(A run of records)
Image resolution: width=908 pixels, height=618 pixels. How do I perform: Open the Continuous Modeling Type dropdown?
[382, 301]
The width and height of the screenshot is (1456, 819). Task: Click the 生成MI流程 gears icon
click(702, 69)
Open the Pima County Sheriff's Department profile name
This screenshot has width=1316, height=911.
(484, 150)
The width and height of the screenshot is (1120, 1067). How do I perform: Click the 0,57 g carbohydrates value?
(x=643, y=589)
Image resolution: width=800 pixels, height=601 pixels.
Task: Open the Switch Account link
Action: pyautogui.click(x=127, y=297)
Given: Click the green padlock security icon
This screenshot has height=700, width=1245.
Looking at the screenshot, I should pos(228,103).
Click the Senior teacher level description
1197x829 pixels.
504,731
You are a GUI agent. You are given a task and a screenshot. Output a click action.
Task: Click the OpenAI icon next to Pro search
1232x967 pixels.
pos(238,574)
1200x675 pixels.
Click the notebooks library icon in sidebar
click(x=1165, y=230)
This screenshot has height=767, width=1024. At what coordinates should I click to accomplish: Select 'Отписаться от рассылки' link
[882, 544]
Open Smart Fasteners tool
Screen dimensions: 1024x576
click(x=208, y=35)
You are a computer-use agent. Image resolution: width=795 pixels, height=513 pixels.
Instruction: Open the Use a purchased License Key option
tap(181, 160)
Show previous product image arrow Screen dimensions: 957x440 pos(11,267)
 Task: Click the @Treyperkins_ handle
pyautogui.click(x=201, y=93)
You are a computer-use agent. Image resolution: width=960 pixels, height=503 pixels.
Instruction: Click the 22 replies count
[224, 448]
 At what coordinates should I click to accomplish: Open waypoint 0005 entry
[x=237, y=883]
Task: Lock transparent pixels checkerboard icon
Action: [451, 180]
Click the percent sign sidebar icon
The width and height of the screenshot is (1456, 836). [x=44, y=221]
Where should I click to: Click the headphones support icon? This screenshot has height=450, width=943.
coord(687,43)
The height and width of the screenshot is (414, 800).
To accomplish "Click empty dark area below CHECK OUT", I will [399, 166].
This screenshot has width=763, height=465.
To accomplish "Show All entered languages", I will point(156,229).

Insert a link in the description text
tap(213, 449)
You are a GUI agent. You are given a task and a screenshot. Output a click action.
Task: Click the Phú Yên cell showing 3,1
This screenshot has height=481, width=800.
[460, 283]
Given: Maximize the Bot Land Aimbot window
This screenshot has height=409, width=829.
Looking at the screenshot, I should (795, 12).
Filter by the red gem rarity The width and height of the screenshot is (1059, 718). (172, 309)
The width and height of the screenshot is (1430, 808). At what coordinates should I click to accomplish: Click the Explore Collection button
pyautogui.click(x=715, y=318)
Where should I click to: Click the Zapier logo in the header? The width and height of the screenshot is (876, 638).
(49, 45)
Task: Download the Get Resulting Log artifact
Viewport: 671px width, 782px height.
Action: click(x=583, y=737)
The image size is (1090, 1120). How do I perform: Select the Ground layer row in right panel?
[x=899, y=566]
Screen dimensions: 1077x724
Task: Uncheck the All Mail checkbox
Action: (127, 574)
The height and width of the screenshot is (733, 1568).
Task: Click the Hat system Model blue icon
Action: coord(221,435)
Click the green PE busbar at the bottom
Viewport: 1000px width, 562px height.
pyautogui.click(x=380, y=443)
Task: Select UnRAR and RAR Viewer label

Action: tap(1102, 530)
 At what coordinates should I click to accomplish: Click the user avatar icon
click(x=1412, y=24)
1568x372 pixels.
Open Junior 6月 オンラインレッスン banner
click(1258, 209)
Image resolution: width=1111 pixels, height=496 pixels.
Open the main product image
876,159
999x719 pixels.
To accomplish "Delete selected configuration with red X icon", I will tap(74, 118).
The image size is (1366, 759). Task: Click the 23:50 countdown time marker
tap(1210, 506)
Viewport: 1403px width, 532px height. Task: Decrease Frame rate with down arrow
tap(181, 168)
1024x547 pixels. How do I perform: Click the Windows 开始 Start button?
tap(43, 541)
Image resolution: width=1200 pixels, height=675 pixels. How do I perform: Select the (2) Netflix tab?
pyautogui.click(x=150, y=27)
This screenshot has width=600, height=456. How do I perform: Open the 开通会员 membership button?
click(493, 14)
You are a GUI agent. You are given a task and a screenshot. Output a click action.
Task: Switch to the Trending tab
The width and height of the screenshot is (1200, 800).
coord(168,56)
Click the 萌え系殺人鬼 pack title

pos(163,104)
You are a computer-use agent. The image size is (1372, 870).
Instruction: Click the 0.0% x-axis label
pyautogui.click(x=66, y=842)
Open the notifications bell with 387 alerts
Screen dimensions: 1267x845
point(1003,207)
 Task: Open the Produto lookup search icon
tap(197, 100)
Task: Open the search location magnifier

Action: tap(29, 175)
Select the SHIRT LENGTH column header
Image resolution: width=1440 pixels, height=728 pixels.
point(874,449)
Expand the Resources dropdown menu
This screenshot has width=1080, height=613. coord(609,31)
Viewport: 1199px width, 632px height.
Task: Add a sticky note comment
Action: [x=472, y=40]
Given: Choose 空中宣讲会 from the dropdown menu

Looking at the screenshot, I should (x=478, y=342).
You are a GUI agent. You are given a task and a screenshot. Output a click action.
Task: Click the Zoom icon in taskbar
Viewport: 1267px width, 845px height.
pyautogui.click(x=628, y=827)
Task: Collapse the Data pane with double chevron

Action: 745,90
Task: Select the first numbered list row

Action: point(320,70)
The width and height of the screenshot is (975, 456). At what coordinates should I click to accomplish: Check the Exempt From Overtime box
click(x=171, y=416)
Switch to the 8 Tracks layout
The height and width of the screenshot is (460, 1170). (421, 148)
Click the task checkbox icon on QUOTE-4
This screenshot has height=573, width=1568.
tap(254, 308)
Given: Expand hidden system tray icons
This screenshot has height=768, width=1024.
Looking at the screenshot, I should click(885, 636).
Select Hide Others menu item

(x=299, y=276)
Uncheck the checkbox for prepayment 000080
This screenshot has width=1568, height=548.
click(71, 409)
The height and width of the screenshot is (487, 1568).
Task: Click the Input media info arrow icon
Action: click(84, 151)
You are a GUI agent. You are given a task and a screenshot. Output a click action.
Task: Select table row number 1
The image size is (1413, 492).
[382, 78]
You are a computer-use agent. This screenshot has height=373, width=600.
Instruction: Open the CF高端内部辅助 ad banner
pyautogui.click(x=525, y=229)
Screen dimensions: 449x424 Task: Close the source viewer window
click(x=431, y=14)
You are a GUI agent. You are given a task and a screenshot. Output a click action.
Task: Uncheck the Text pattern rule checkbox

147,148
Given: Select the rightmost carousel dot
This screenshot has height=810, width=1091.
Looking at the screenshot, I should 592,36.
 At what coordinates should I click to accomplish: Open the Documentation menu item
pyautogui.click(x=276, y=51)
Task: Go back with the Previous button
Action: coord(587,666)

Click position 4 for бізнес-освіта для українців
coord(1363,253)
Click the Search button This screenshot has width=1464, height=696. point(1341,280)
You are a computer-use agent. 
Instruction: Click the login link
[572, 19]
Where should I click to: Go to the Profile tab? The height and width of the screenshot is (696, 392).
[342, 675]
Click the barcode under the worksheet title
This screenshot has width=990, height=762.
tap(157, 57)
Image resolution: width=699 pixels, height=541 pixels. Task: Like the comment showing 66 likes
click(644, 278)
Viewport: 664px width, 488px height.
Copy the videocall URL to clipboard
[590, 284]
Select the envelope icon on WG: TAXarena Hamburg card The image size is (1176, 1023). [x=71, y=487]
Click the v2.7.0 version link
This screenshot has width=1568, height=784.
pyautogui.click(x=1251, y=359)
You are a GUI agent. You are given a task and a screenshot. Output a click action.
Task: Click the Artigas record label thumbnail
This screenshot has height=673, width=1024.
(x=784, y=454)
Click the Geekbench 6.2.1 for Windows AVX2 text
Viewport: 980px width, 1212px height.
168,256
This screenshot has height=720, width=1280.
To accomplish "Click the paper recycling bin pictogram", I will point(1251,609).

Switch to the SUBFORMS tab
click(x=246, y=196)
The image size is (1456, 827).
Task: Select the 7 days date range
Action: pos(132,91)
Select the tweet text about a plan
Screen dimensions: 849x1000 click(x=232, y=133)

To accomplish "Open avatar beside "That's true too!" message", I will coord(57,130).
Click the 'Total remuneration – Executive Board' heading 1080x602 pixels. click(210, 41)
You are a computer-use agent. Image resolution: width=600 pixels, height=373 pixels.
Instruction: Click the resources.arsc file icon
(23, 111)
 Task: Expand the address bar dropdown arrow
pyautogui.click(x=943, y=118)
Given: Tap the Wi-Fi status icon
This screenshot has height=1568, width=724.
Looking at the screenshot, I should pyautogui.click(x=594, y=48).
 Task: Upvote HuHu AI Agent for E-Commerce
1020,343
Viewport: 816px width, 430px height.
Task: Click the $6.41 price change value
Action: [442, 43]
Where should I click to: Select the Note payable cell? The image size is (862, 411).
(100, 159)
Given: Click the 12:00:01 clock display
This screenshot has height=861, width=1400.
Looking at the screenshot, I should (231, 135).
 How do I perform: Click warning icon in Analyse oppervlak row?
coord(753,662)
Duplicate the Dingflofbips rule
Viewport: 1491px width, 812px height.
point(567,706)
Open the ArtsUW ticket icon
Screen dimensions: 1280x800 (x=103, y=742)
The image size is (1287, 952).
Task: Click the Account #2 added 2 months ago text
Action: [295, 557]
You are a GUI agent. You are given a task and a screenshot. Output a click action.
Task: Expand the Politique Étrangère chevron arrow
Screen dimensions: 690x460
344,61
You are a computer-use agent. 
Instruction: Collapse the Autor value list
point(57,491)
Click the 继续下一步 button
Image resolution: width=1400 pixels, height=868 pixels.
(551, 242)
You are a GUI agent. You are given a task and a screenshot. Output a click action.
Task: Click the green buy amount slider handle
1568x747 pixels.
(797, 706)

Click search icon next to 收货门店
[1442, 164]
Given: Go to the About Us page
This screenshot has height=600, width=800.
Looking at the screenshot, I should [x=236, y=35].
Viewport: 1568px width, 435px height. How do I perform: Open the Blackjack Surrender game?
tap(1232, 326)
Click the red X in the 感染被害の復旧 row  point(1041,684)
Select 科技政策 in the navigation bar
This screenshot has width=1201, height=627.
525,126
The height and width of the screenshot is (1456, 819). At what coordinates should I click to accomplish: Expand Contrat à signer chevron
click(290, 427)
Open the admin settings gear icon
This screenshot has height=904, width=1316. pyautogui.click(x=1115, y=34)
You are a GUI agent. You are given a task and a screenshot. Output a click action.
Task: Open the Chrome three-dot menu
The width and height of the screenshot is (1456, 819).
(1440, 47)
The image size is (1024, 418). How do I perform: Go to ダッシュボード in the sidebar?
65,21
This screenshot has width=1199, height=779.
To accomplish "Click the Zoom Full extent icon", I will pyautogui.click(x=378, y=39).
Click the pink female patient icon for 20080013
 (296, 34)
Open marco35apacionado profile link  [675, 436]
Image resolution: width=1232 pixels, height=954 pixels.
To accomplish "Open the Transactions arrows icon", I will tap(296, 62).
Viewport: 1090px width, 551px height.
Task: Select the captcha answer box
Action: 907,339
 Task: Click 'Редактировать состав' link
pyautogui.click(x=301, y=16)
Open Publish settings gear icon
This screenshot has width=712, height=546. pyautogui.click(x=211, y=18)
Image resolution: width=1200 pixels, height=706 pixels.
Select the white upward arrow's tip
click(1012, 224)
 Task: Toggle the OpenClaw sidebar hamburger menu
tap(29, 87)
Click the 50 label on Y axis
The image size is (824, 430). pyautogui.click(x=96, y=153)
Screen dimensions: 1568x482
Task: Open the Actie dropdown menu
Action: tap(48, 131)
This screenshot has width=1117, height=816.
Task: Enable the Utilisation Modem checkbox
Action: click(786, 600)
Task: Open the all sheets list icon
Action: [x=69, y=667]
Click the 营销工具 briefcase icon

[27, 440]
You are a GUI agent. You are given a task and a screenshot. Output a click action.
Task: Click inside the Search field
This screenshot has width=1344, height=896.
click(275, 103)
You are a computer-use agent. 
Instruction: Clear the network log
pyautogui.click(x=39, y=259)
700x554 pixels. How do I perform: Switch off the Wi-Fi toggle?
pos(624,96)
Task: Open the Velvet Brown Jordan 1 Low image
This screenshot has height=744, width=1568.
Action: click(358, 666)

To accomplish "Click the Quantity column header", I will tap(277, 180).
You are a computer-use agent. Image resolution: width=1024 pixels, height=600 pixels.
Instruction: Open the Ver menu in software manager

** What is asked **
List every line of the material above that contains the string "value", copying each such line in full.

** Response to the exercise **
The width and height of the screenshot is (1120, 1067). How do I perform: Click the 0,57 g carbohydrates value?
Task: Click the $6.41 price change value
Instruction: Collapse the Autor value list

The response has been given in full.